Wauters, a three-time Euro League All-Star, had already signed a lucrative deal to play for Spain’s Ros Casares Valencia and was looking at a possible return to the WNBA. She was drafted No. 1 overall in 2000 by the defunct Cleveland Rockers and helped lead San Antonio to the 2008 WNBA Finals.
“In the beginning we were shocked when we found out, trying to figure out what were we going to do,” Wauters said of the dual pregnancies. “After that we were really excited. It was kind of a special period for us to be pregnant at the same time.”
Wauters said the couple would experience back pains simultaneously or kicks from the babies, constantly sharing the feelings from an emotional time. The true teamwork was when Wielfaert, 35, gave birth to daughter Lou on May 12, 2011, and three weeks later Wauters gave birth to son Vince on June 1.
Four months later, Wauters was playing in her first game for Ros Casares. Wauters, 31, teamed with Storm All-Star Lauren Jackson and two Storm signees, forward Jana Vesela and point guard Silvia Dominguez, to win the prestigious EuroLeague Championship. The Belgian star averaged team highs of 14.6 points and 7.5 rebounds.
“I started to kind of jog and to get back into sports after six weeks. It was really hard because my body was not ready and my mind wasn’t ready for it,” Wauters said. “But I already signed a contract in Spain, so I knew I would have to be in shape again.
“It took me a couple of weeks and it got better, but I was still able to be home all the time. When I left for Spain and had to leave for the first time overnight, that was pretty hard. That’s life. It’s part of my job to be away from home sometimes. I don’t like it. I still don’t like it.”
Instead of feedings, baths and bedtime stories, parenting became texts from Wielfaert of the smiling, fair-haired babies, Lou with bright blue eyes and Vince with plump cheeks. Then there were the hours of Skype dates with her wife, Wauters peering into her home life via computer screen while traveling through Europe to play ball.

### Given request 1
According to the Wauters passage, which team drafted her No. 1 overall in 2000?
The rows that follow are unrelated to the Wauters passage.

### Listed entries

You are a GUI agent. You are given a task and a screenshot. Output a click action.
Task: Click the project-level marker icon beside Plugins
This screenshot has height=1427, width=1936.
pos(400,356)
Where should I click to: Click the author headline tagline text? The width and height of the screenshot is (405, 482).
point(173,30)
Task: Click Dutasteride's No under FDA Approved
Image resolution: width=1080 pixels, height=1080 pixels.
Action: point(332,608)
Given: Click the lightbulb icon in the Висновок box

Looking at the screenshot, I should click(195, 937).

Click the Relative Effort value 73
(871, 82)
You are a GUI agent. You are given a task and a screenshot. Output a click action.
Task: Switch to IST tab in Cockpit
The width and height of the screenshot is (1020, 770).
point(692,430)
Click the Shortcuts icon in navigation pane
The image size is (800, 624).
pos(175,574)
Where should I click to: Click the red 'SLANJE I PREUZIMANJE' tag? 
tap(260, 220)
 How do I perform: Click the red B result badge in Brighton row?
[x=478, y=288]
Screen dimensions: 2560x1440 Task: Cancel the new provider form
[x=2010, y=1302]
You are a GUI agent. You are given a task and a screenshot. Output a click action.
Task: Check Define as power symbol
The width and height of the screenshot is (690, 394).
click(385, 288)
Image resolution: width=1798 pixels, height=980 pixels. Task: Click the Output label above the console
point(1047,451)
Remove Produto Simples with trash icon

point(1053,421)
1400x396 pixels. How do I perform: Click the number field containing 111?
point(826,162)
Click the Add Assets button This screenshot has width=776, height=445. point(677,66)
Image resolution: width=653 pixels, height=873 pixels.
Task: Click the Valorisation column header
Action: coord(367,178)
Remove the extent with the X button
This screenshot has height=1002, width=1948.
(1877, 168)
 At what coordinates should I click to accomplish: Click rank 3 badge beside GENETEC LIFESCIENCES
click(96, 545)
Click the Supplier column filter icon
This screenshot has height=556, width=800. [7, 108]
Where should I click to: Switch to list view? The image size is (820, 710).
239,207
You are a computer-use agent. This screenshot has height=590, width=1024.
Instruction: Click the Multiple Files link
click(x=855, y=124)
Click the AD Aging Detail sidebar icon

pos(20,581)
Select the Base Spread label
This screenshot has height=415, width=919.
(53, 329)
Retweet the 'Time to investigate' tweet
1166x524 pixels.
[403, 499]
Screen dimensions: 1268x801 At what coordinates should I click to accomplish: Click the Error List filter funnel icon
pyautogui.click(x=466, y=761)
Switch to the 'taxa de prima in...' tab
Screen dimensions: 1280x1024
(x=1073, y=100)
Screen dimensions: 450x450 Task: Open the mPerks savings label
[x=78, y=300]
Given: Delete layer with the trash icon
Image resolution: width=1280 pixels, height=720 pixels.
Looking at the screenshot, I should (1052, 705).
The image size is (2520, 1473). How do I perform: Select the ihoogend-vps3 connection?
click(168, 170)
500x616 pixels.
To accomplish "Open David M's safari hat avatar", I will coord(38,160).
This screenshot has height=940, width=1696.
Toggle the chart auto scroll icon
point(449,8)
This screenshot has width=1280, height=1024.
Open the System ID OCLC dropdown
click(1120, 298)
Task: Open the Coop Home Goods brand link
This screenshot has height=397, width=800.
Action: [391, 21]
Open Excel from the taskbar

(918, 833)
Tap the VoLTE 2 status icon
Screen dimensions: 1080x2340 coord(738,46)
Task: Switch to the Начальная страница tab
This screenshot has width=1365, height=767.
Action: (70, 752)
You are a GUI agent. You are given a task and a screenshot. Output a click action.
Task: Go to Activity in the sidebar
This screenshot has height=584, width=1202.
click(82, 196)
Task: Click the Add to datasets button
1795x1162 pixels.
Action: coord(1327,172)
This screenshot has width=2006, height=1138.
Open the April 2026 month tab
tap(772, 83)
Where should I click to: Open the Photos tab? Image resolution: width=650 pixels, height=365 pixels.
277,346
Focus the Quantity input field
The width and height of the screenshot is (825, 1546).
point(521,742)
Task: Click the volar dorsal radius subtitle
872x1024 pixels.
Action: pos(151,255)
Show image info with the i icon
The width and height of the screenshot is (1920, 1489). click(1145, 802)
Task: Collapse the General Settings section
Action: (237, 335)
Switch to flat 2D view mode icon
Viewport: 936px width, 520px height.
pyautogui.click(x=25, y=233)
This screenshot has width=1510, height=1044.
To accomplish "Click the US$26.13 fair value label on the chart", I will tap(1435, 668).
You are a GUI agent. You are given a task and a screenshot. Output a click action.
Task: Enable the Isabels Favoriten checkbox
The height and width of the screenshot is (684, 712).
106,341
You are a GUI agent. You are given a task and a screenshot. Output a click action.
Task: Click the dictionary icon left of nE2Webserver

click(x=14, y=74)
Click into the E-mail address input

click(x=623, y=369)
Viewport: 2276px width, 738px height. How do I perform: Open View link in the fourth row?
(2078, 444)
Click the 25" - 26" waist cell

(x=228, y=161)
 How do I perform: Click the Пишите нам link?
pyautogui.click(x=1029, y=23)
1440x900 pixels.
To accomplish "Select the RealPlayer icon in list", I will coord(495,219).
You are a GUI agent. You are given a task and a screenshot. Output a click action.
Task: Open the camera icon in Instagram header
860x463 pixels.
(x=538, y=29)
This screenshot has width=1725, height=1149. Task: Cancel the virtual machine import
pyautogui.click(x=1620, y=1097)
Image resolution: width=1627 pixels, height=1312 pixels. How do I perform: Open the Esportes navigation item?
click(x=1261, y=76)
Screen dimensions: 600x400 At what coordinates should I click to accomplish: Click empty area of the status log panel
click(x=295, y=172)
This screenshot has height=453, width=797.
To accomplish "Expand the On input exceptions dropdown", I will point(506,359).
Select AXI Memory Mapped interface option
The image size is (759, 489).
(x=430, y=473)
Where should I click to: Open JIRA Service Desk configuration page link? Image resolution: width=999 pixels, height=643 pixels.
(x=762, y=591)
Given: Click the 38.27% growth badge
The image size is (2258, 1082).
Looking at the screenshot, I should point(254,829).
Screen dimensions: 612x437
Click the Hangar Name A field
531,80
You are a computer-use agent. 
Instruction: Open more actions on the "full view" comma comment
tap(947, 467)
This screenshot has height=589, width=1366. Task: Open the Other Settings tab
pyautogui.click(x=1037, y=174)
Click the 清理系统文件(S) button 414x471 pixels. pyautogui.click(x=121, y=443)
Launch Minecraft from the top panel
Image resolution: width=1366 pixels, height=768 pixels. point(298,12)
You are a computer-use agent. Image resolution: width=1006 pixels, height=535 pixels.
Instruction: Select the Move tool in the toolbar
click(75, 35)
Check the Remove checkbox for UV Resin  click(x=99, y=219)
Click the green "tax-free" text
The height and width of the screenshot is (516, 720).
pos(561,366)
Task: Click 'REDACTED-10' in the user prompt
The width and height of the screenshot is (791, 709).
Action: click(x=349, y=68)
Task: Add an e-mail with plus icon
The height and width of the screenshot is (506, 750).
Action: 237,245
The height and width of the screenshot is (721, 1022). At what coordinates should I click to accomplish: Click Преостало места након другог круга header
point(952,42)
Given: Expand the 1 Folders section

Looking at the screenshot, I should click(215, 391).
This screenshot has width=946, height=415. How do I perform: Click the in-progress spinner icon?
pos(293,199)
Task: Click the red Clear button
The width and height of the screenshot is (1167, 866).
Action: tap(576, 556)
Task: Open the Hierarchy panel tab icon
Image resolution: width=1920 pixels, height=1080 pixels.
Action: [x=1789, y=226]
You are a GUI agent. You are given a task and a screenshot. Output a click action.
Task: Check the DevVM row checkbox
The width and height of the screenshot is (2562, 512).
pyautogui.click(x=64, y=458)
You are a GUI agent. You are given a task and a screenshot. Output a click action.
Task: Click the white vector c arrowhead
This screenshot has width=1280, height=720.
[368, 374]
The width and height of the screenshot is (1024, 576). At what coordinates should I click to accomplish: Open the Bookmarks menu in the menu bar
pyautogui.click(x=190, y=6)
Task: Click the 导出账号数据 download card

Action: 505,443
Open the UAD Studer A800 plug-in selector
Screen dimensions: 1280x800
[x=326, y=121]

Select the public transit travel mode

### Given request 2
Find every line in the rows that contains the string "filter".

### Full solution 1
The defunct Cleveland Rockers drafted her.

### Full solution 2
Click the Supplier column filter icon
Screen dimensions: 1268x801 At what coordinates should I click to accomplish: Click the Error List filter funnel icon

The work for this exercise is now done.